P2c is highly configurable. The defaults are suitable for most applications, but customizing these parameters will help you get the best possible translation. Since the output of p2c is intended to be used as human-maintainable source code, there are many parameters for describing the coding style and conventions you prefer. Others give hints about your program that help p2c to generate more correct, efficient, or readable code.

The p2crc files contain a list of parameters, one per line. The system configuration file, which may be viewed using the -i option to p2c, serves as an example of the proper format. Parameter names are case-insensitive. If a parameter name occurs exactly once in the system p2crc, this indicates that it must have a unique value and the last value given to it by the configuration files is used. Other parameters are written several times in a row; these are lists to which each configuration line adds an entry.

Many p2crc options take a numeric value of 0 or 1, roughly corresponding to "no" or "yes." Sometimes a blank value or the value "def" corresponds to an intermediate "maybe" state. For example, the stylistic option ExtraParens switches between copious or minimal parentheses in expressions, with the default being a nice compromise intended to be best for readers with an average knowledge of C operator precedences.
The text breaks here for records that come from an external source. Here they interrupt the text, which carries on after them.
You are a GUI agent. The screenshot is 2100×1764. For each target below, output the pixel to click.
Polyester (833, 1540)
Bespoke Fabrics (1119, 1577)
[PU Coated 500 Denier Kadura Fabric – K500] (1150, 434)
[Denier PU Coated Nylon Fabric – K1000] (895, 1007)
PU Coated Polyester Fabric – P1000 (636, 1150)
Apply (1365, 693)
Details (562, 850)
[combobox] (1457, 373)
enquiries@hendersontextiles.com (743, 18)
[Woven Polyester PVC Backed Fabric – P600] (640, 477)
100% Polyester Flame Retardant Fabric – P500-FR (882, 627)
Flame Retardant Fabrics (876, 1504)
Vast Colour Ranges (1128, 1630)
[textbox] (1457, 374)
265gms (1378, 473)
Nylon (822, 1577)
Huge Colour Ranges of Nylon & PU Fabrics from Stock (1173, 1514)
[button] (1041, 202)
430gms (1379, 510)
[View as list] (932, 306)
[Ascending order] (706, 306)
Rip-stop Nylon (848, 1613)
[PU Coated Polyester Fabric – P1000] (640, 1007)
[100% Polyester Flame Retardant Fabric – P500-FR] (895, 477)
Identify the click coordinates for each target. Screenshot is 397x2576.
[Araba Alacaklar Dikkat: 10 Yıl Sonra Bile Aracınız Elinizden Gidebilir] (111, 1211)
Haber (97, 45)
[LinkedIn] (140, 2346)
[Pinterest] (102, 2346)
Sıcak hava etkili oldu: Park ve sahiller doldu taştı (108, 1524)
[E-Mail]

Configuration options may also be embedded in the source file in the form of Pascal comments:

     {ShortOpt=0} {AvoidName=fred}
     {FuncMacro slope(x,y)=atan2(y,x)*RadDeg}

disables automatic short-circuiting of and and or expressions, adds "fred" to the list of names to avoid using in generated C code, and defines a special translation for the Pascal program's slope function using the standard C atan2 function and a constant RadDeg presumably defined in the program. Whitespace is generally not allowed in embedded parameters. The `=' sign is required for embedded parameters, though it is optional in p2crc files. Comments within embedded parameters are delimited by `##'. Numeric parameters may replace `=' with `+' or `-' to increase or decrease the parameter; list-based parameters may use `-' to remove a name from a list rather than adding it. Also, the parameter name by itself in comment braces means to restore the parameter's value that was current before the last change:

     {VarFiles=0 ## Pass FILE *'s params by value even if VAR}
     some declarations
     {VarFiles ## Back to original FILE * passing}

causes the parameter VarFiles to have the value 0 for those few declarations, without affecting the parameter's value elsewhere in the file.

If an embedded parameter appears in an include file or in interface text for a module, the effect of the assignment normally carries over to any programs that included that file. If the parameter name is preceded by a `*', then the assignment is automatically undone after the source file that contains it ends:

     {IncludeFrom strings=<p2c/strings.h>}
     {*ExportSymbol=pascal_%s}
     module strings;

will record the location of the strings module's include file for the rest of the translation, but the assignment of ExportSymbol pertains only to the module itself.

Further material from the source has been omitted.